- **ASSIGNMENT**:
Which computer games other than Klondike-style solitaire does the blog post about computer solitaire name?

- **EXTRACT PROVIDED**:
⟨

Friday, May 16, 2008

Building by suit

Computer solitaire is one of my great passions. It's solitaire straight (Klondike-style), draw three, ignore point scoring, untimed, no Spiders or FreeCell-- only the way my grandmother taught me to play with her old-fashioned 20th century hand-held deck-- sound effects turned off, reset statistics every 100 games, change the appearance of the deck every couple months.

The "cascade of cards" upon victory sends a rush of adrenaline into my bloodstream. (It's called "solitaire," which means when you've won, you've done it all by yourself, Mister.) Upon once achieving the still-record 27 wins in a 100-game set, I took a picture of the computer screen with my cell phone, inadvertently also preserving indefinitely the date of this momentous accomplishment (9/9/07). Outside of computer solitaire, I don't know my Minesweeper from my Blasterball, and I don't care to know. Computer solitaire washes my brain in a way not unlike the hand-held version did for Raymond Shaw in the 1962 film "The Manchurian Candidate."

My brother plays routinely and believes that the version on my PC is somehow rigged against him. An aunt, unnamed here to protect her professional reputation, plays semi-nightly to help alleviate stress. Andy Dick's character, Matthew, on "Newsradio" stopped contributing to Jimmy James' fictional broadcast operation almost entirely so that he could devote himself to the game.

At my work, computer solitaire is strictly forbidden-- not that I have much time to devote to it anyway what with all of the websurfing and daily blog research I'm required to do to keep my corner of cyberspace as semi-interesting as it is. At home, though, you'll frequently find me multi-tasking with the game when I'm at my computer enjoying the latest streamed episode of "Real Time with Bill Maher," "Lost," or "30 Rock," or if I'm just waiting out those precious few moments in the evening before that special lady knocks on my door.

Slate's Josh Levin had this to say Wednesday about the remarkable game that is as collectively important to our office cubicle well-beings as are those pitch-by-pitch online diaries of the afternoon ballgame. And such as with our National Pastime, computer solitaire's form is at once so perfectly linear and neatly tailored, yet so explosive and exhilarant, that we feel as though it must have been handed down to us directly from the Divine.

⟩

- **DATA EXTRACT**:
⟨

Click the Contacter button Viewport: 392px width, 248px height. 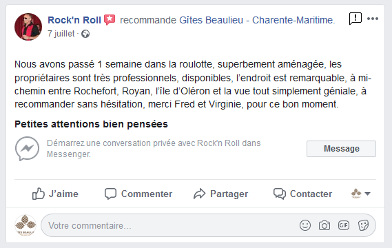tap(302, 194)
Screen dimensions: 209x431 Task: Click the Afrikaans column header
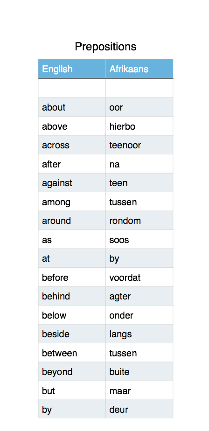pyautogui.click(x=139, y=69)
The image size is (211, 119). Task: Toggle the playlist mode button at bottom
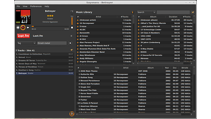[72, 114]
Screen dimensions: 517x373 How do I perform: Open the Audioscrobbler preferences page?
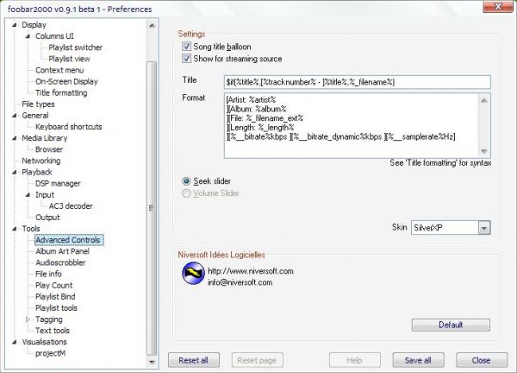tap(60, 262)

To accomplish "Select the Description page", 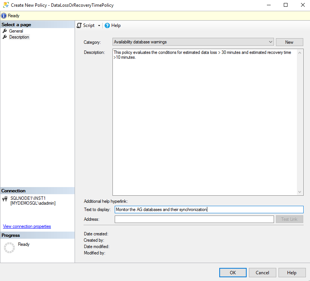I will pyautogui.click(x=19, y=37).
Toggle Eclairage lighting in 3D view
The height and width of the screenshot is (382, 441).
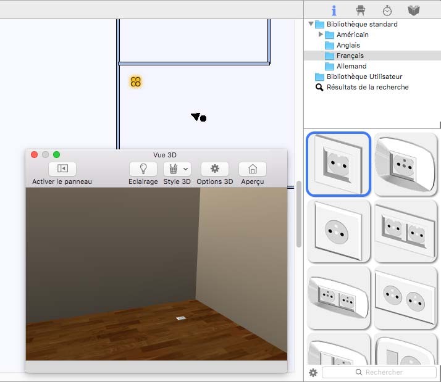coord(143,168)
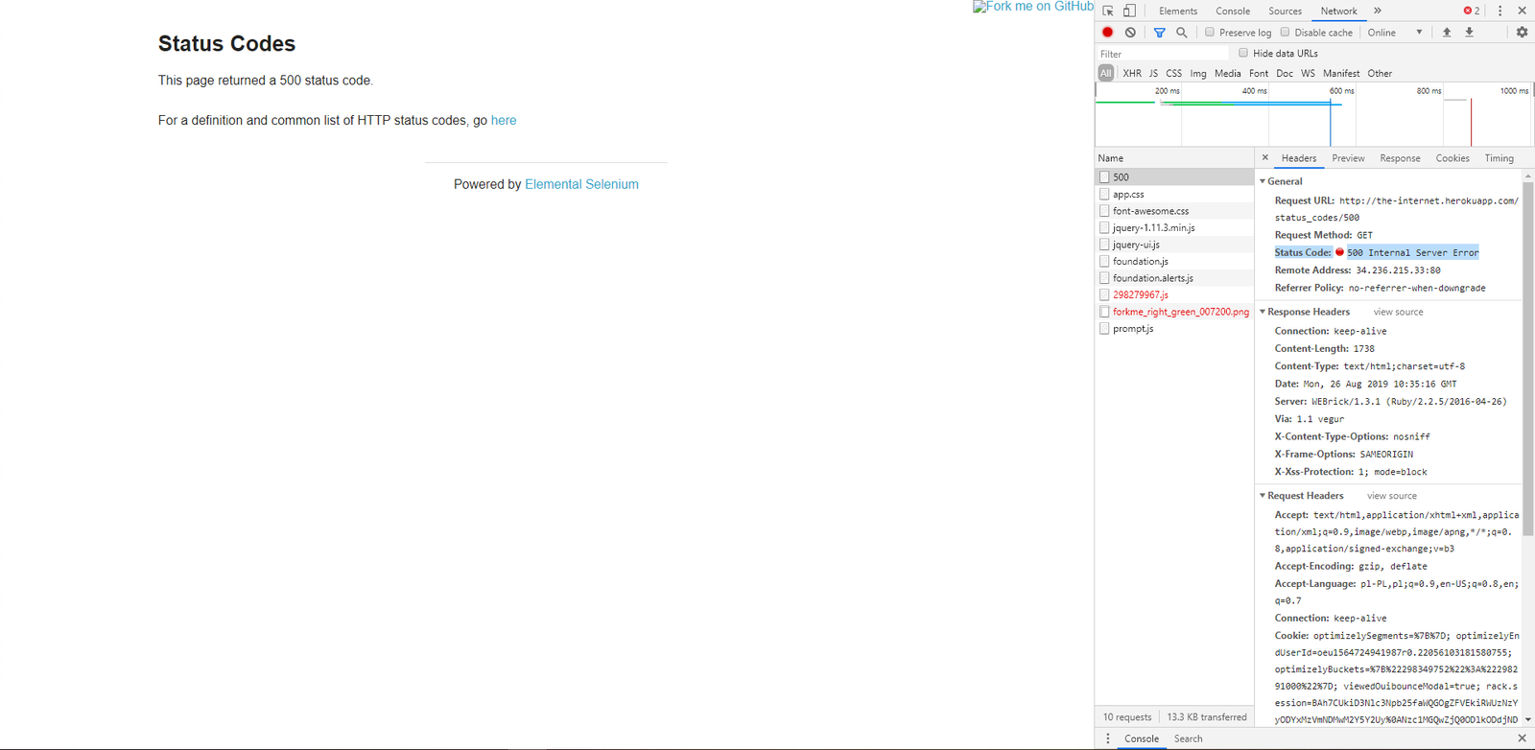This screenshot has height=750, width=1535.
Task: Tick the Hide data URLs checkbox
Action: 1243,54
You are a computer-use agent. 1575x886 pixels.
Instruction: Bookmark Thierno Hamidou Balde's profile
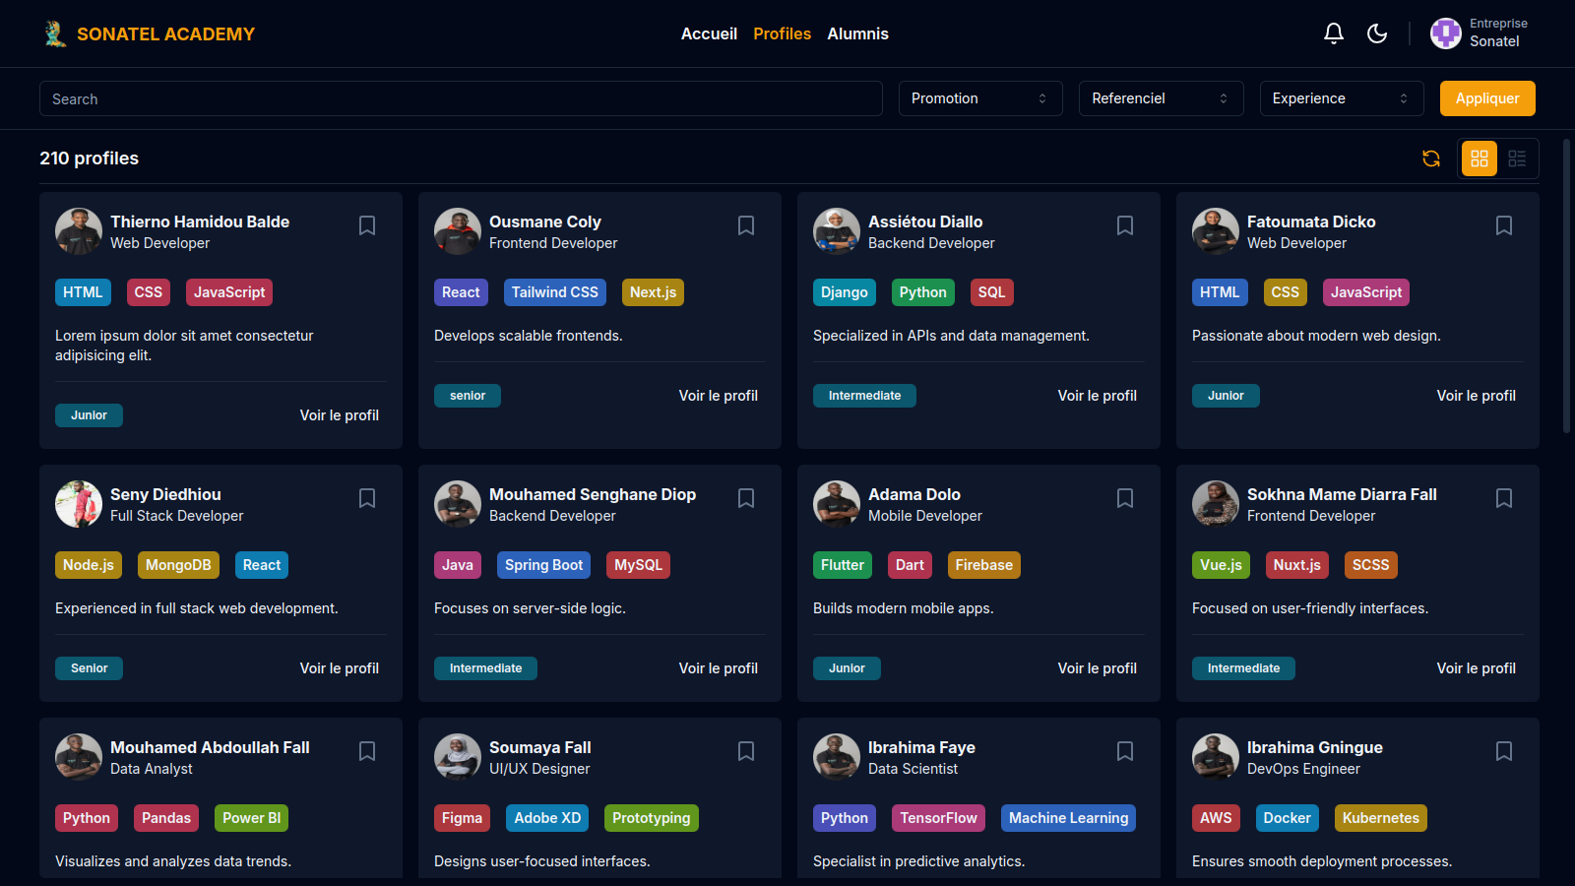367,225
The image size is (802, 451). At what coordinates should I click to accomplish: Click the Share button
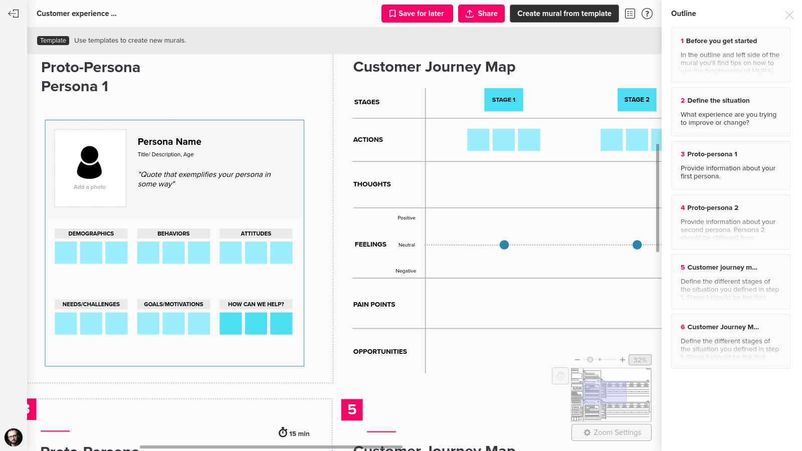[481, 14]
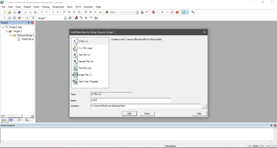Browse location with the ellipsis button
Viewport: 277px width, 148px height.
click(x=204, y=106)
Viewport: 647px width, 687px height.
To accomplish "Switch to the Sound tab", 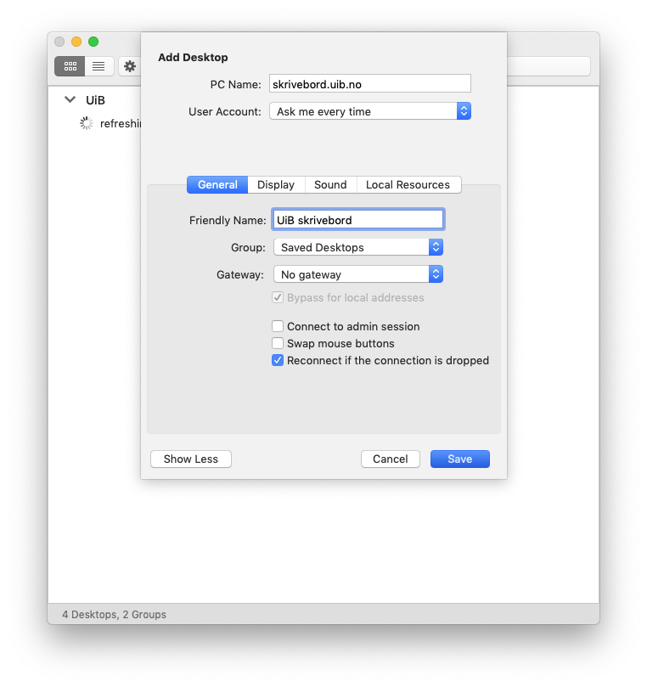I will tap(330, 184).
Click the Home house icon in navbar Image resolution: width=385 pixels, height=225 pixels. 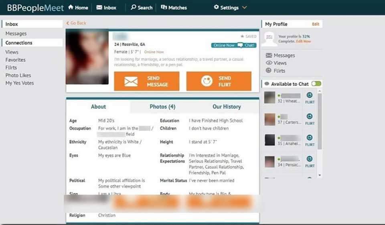(71, 7)
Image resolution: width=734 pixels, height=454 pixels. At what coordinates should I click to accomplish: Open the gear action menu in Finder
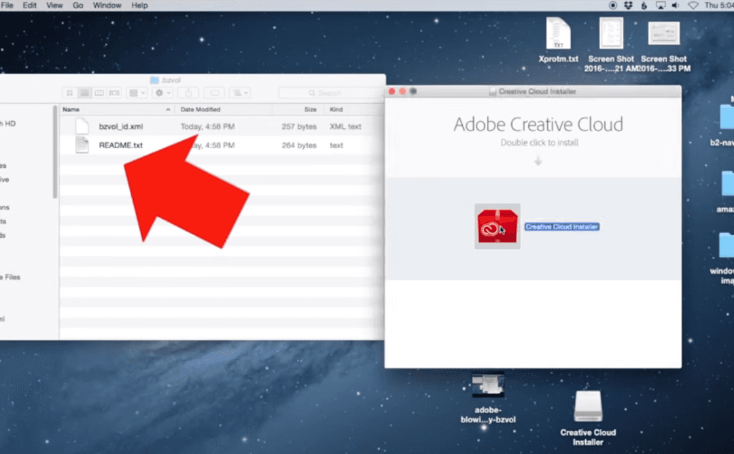[x=159, y=92]
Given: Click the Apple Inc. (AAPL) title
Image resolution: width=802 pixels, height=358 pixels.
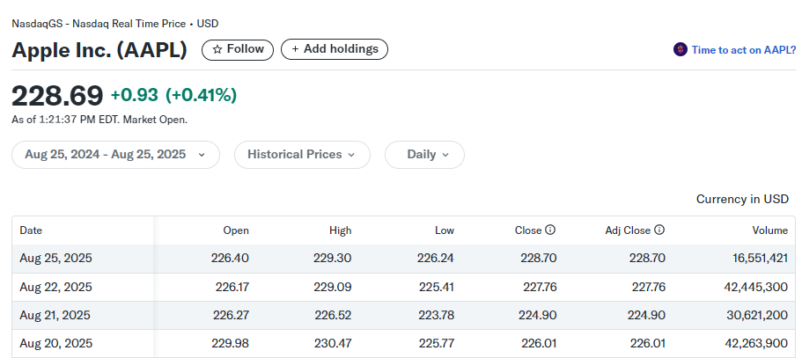Looking at the screenshot, I should tap(99, 50).
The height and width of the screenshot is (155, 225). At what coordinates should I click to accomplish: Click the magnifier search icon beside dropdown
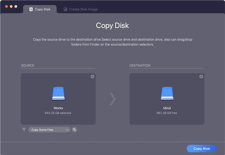pos(75,129)
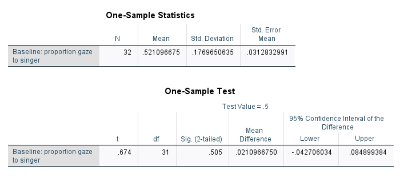Click the t value .674 cell

(x=119, y=156)
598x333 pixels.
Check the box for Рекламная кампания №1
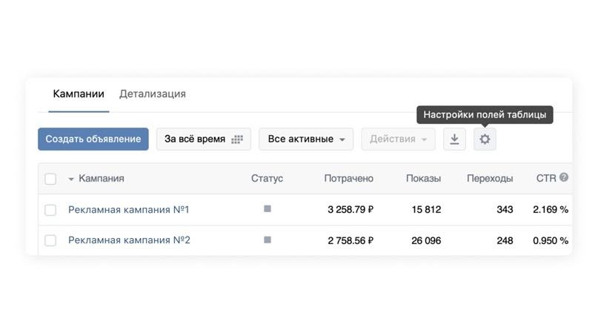coord(50,210)
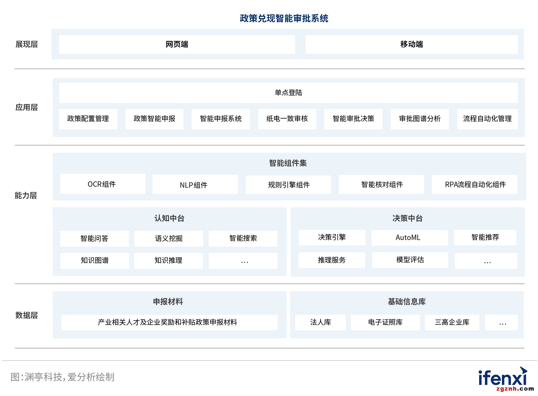Select 审批图谱分析 box
Viewport: 538px width, 396px height.
(420, 119)
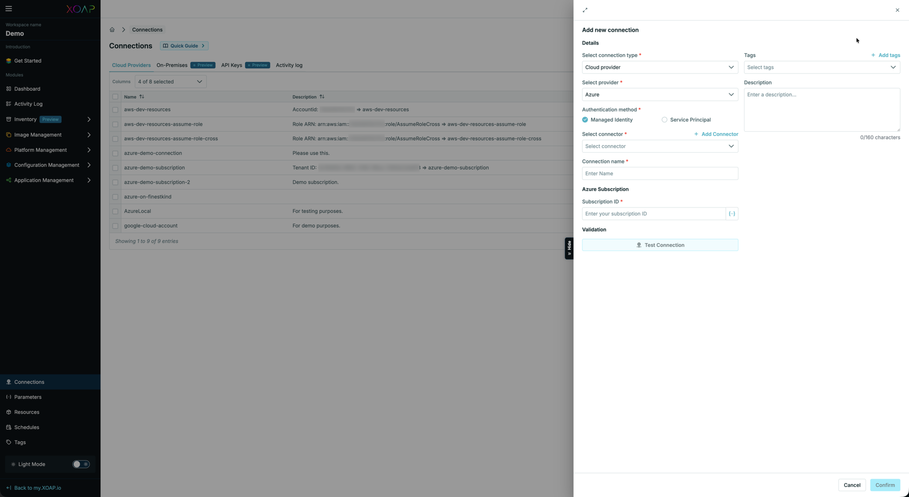Select the Service Principal radio button
The height and width of the screenshot is (497, 909).
(x=665, y=120)
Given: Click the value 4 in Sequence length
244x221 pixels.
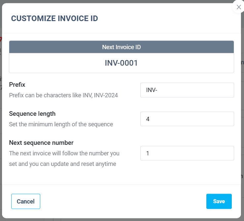Looking at the screenshot, I should [x=148, y=119].
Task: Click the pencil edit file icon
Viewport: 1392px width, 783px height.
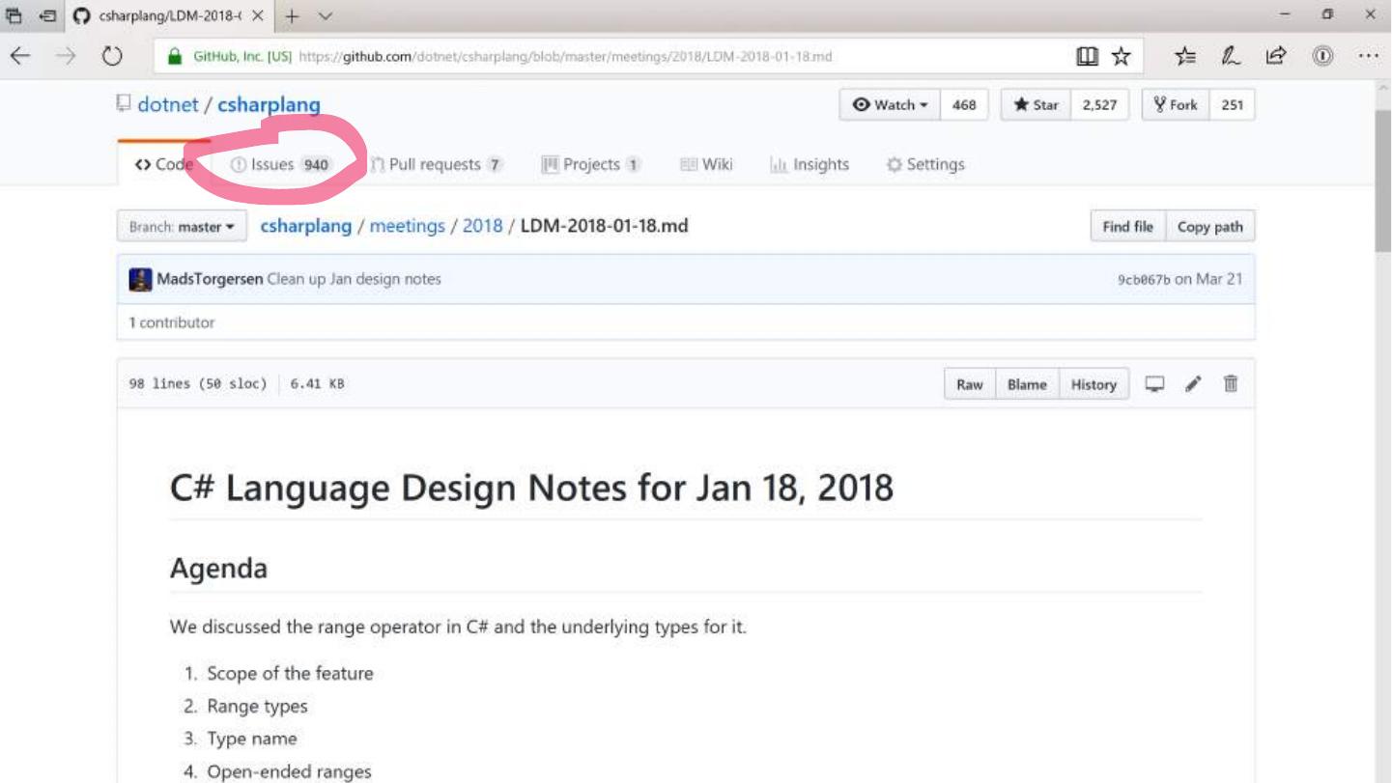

⟩

- **RESULT**:
Spiders, FreeCell, Minesweeper, Blasterball